## [Quoted passage]
Dosing and administration
DOSAGE AND ADMINISTRATION Adults and Children 12 Years and Older One (1) full-strength TussiCaps® extended-release capsule (hydrocodone polistirex equivalent to 10 mg of hydrocodone bitartrate and chlorpheniramine polistirex equivalent to 8 mg of chlorpheniramine maleate) every 12 hours; do not exceed 2 capsules in 24 hours. Children 6 to 11 Years of Age One (1) half-strength TussiCaps® extended-release capsule (hydrocodone polistirex equivalent to 5 mg of hydrocodone bitartrate and chlorpheniramine polistirex equivalent to 4 mg of chlorpheniramine maleate) every 12 hours; do not exceed 2 capsules in 24 hours. This medicine is contraindicated in children under 6 years of age (see CONTRAINDICATIONS).

## [Listed records]
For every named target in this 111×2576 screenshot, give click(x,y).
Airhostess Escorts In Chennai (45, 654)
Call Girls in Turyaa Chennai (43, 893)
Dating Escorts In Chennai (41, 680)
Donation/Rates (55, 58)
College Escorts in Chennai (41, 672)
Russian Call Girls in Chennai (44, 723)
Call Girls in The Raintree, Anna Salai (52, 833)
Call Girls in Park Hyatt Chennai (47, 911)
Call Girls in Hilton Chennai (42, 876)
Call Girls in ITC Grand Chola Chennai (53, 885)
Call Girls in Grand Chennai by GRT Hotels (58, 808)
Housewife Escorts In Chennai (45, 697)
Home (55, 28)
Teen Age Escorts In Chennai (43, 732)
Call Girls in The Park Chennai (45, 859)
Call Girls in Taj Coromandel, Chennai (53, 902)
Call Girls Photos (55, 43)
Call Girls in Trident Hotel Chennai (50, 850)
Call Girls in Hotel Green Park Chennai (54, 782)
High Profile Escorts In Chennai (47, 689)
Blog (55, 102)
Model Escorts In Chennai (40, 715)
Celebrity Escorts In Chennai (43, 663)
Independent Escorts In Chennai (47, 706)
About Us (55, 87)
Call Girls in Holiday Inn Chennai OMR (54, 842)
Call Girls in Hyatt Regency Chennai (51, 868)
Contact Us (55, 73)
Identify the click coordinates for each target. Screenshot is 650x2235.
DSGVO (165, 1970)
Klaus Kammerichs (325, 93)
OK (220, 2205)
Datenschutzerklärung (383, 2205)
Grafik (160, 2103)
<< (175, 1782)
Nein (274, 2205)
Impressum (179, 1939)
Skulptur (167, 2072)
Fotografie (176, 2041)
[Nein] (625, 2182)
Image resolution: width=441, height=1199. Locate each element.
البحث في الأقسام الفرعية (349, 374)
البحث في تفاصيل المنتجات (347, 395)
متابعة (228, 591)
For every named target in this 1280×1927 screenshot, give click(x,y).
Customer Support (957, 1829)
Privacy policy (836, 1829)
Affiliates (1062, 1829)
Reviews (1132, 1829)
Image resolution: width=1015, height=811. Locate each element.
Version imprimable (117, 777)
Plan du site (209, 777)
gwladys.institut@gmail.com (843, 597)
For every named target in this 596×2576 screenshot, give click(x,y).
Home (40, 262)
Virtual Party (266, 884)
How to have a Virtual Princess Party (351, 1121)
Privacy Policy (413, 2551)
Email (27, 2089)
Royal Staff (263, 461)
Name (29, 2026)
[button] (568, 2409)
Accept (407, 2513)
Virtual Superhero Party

## [Exercise requirements]
(1) Using the dosing text, explain why it gives no dose for children younger than 6.
(2) Write the next part of the dosing text, starting after its last sentence.

## [Outputs in order]
(1) The text states that the medicine is contraindicated in children under 6 years of age, so no dose applies to them. It refers the reader to the CONTRAINDICATIONS section.

(2)
Pregnancy and lactation
Nursing Mothers It is not known whether this drug is excreted in human milk. Because many drugs are excreted in human milk and because of the potential for serious adverse reactions in nursing infants from TussiCaps® extended-release capsules, a decision should be made whether to discontinue nursing or to discontinue the drug, taking into account the importance of the drug to the mother.

Interactions

Drug Interactions Patients receiving narcotics, antihistamines, antipsychotics, antianxiety agents, or other CNS depressants (including alcohol) concomitantly with TussiCaps® extended-release capsules may exhibit an additive CNS depression. When combined therapy is contemplated, the dose of one or both agents should be reduced. The use of MAO inhibitors or tricyclic antidepressants with hydrocodone preparations may increase the effect of either the antidepressant or hydrocodone. The concurrent use of other anticholinergics with hydrocodone may produce paralytic ileus.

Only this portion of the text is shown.